*** SELECTED TEXT ***

Odu Raja Odu is based on the series of unfortunate events that Manohar (Guru Somasundaram), a lazy, small-time novelist, and his drug peddler friend Peter, encounter in their quest to buy a set-top box for Manohar’s wife, Meera (Lakshmi Priyaa), on the eve of their wedding anniversary. The film also features several interestingly-woven parallel stories. The way the lives of the various characters--drug lord Veerabadhran’s (Deepak Bagga) gang; the petty little thieves, Malar and Sathya; the don brothers, Kaalimuthu (Nasser) and Chellamtuhu (Ravindra Vijay) with contrasting ideologies on violence; the revenge-seeking jailbird Nakul (Anandsami) — affect and confuse each other is beautifully conceived for the most part. 

Though the incredible number of characters and the non-linear narrative has the potential to confuse an average viewer, the directors cleverly tackle this issue by revealing the name of the characters, along with the nicknames that the audience would use to refer to them, at pivotal moments. For instance, Irfan (Abhishek), who has a secret affair with his friend Nakul’s wife, gets the nickname, Thunai Maapillai, which makes the theatre burst into laughter. 

The satisfactory performance of all the main actors compensates for a number of amateur VFX shots. Nishanth Ravindaran, who has also taken on the additional responsibilities of screenplay and editing, deserves special praise for the latter role. His brilliant multi-screen edit sequence to portray the intimacy between Nakul and Mary (Ashiqa Salvan) and the usage of jump cuts in slapstick scenes elevate the film.
The real trouble for this offbeat dark comedy begins towards the second half when the treatment becomes forcibly serious, and the film, all of a sudden, transforms into an emotional drama.

***

**SHORT TASK 1**
Rewrite the passage of the Odu Raja Odu review between "Though the incredible" and "elevate the film.", inclusive, swapping "VFX" for "visual effects".
**SHORT TASK 2**
Carry the Odu Raja Odu review forward from its last sentence.
The rows that come next are taken from a separate source.

*** LISTED RECORDS ***

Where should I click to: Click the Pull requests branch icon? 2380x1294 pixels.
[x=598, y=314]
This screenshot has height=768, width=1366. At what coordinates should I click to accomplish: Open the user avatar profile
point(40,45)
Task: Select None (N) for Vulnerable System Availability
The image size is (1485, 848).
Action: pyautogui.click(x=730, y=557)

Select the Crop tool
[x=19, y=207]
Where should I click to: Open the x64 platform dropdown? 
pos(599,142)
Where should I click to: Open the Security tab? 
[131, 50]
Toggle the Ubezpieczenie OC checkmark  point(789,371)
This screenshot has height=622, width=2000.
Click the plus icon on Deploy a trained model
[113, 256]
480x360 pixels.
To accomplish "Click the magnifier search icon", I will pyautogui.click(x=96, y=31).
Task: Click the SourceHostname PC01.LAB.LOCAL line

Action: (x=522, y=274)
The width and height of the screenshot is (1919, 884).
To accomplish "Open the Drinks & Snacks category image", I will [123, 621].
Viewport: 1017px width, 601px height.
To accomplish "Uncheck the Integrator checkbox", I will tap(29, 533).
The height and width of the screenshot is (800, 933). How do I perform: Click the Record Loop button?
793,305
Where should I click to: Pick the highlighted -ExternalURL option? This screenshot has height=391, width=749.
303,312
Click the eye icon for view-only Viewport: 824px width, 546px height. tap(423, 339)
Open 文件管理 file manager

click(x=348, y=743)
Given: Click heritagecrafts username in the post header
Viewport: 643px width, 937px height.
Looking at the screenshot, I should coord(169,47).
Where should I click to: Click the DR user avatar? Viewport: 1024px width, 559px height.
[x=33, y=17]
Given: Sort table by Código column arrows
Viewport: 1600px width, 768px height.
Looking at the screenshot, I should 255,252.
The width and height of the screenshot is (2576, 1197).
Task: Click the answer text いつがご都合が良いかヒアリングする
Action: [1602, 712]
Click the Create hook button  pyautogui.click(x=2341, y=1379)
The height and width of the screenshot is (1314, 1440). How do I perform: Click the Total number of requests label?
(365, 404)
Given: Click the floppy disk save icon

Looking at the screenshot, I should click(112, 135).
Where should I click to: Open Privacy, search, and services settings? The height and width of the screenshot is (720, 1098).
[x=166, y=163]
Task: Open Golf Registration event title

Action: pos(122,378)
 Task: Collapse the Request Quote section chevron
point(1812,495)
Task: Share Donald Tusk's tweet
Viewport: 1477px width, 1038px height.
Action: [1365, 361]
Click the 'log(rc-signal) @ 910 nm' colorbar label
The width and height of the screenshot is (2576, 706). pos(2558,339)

***

**TASK OUTPUT 1**
Though the incredible number of characters and the non-linear narrative has the potential to confuse an average viewer, the directors cleverly tackle this issue by revealing the name of the characters, along with the nicknames that the audience would use to refer to them, at pivotal moments. For instance, Irfan (Abhishek), who has a secret affair with his friend Nakul’s wife, gets the nickname, Thunai Maapillai, which makes the theatre burst into laughter. 

The satisfactory performance of all the main actors compensates for a number of amateur visual effects shots. Nishanth Ravindaran, who has also taken on the additional responsibilities of screenplay and editing, deserves special praise for the latter role. His brilliant multi-screen edit sequence to portray the intimacy between Nakul and Mary (Ashiqa Salvan) and the usage of jump cuts in slapstick scenes elevate the film.

**TASK OUTPUT 2**
Jigarthanda (which also starred Guru Somasundaram), too, had a similar mid-film transformation from gangster drama to dark comedy. But unlike that film, which felt believable, Odu Raja Odu fails to justify the sudden change in tone. Halfway through the second half, the viewers are left confused about whether to laugh or cry, as the gruesome death of a lead character is followed by an unapologetic comedy sequence. Similarly, the scene where Nakul mistakenly tortures his masked father instead of Kaalimuthu, which seems to be played for laughs, only makes us feel sorry for the character getting beaten up.

The other problem with the film is the portrayal of the female characters. They all seem to be creatures of lust, and the portrayal is intended  to create laughs. Mary has an affair with Nakul’s friend and declares that she loves both of them equally; another character is desperate to bed a stranger immediately after her husband goes missing; and Meera randomly discusses intimate secrets with her neighbour… all in the name of humour. And mind you, these are the main three female characters in this film.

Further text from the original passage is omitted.